La thèse de Léopold Sédar Senghor197 nous oriente loin de la théorie du choc des civilisations. Dans le langage courant, le terme civilisation est doté d'un potentiel axiologique qualifiant avantageusement les sociétés à propos desquelles on l'emploie. De là vient la prétendue supériorité du «civilisé» sur le «non civilisé », le sauvage, le barbare. Dans le contexte colonialiste, que Léopold Sédar Senghor a bien connu, ce terme s'emploie pour valoriser la culture européenne, occidentale, au détriment de la culture africaine. Les travaux de Lévy-Bruhl198 soutiennent cette supériorité absolue de la «mentalité logique et scientifique» de l'Occident sur la «mentalité primitive et prélogique» de l'Afrique. Le combat de la quête identitaire mené par Léopold Sédar Senghor s'inscrit dans le droit fil de la reconnaissance à chaque peuple d'une civilisation propre qui, par sa dynamique interne et les multiples apports extérieurs, peut s'imbriquer parfaitement dans la civilisation de l’universel. Ce combat pour la ré-appropriation de soi s'est cristallisé dans les tout premiers balbutiements de la Négritude199. Cet élan humaniste pour l'homme noir devrait très rapidement se muer en un irrésistible besoin d'ouverture au monde, aux autres hommes. Cette seconde étape de la pensée senghorienne est fondée sur un concept fort, celui de la Civilisation de l'universel.

[Femmes lépreuses dans leur case sur le trottoir dakarois]
[Femmes lépreuses dans leur case sur le trottoir dakarois]

Ce concept qu'il emprunte à Theilhard de Chardin désigne une sorte de « rendez-vous du donner et du recevoir » où les peuples du monde doivent mettre en commun ce qu'ils ont de particulier et de spécifique. Il s'agit donc, pour Senghor, de postuler un métissage culturel fécond, qui assurerait une intégration pacifique et parfaite des différents peuples. Il a la conviction que l'avenir du monde dépend inéluctablement de l'unité des peuples.

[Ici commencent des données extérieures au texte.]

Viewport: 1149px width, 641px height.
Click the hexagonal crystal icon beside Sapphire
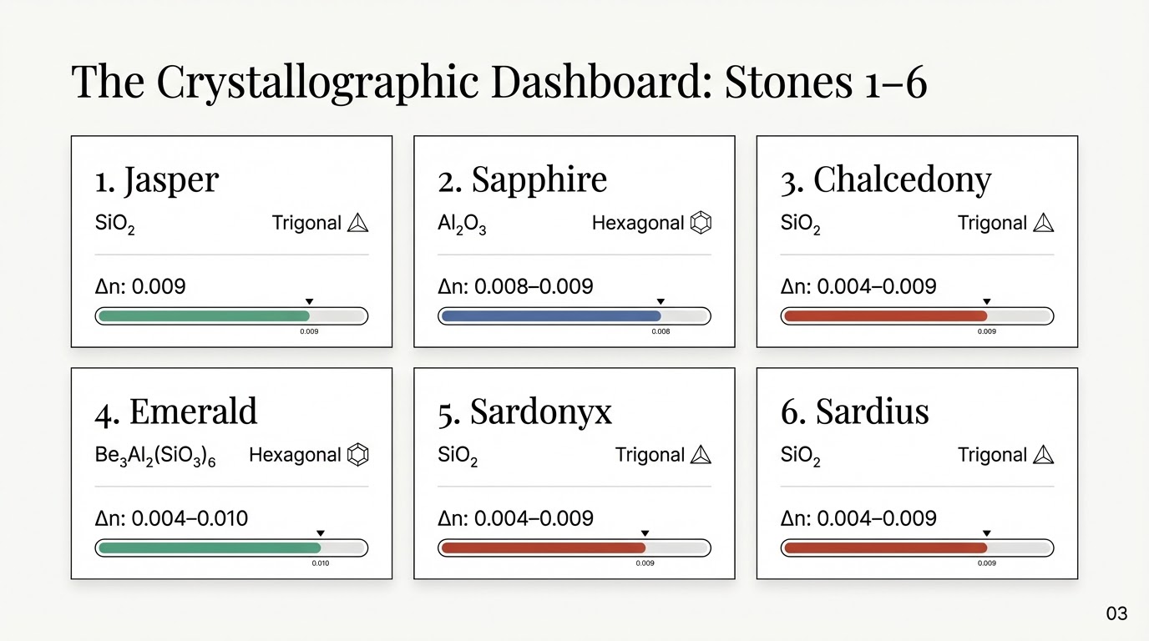(x=701, y=223)
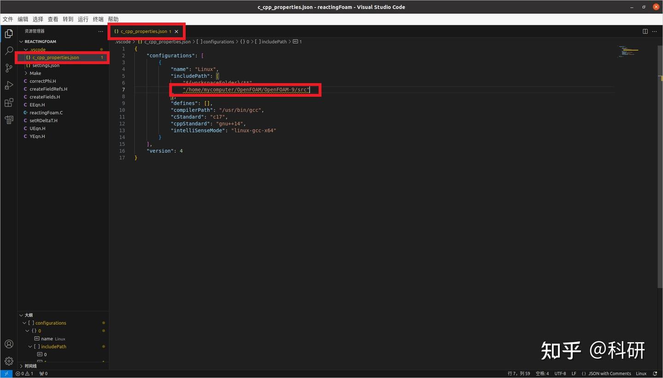
Task: Click UTF-8 encoding in the status bar
Action: click(560, 373)
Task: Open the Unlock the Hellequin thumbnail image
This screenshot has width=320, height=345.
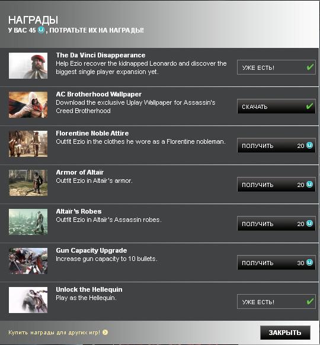Action: tap(28, 300)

Contrairement à Samuel Huntington, la vision de Léopold Sédar Senghor est celle d'un monde où les cultures et les religions réconciliées entreraient dans un dialogue pour la paix. La quête permanente de la paix et la coexistence pacifique et réciproquement bénéfique des peuples a profondément influencé son parcours politique et philosophique200.

Pour lui, tous les hommes ont une culture qu’il définit comme étant ce que les hommes ont inventé pour rendre la vie « vivable » et la mort « supportable ». Quant à la civilisation Universelle, il la définit non pas comme la domination d’une nation sur les autres nations mais comme la reconnaissance de toutes les spécificités dans une fraternité obligée. Fraternité universelle, métissage (biologique et culturel), enracinement dans ses propres valeurs et ouverture aux autres, dialogue inter religieux, donner et recevoir sont les mots clés pour bâtir l’édifice qu’est la civilisation de l’Universel et éviter ainsi le « choc des civilisations » tel que Samuel Huntington nous l’annonce.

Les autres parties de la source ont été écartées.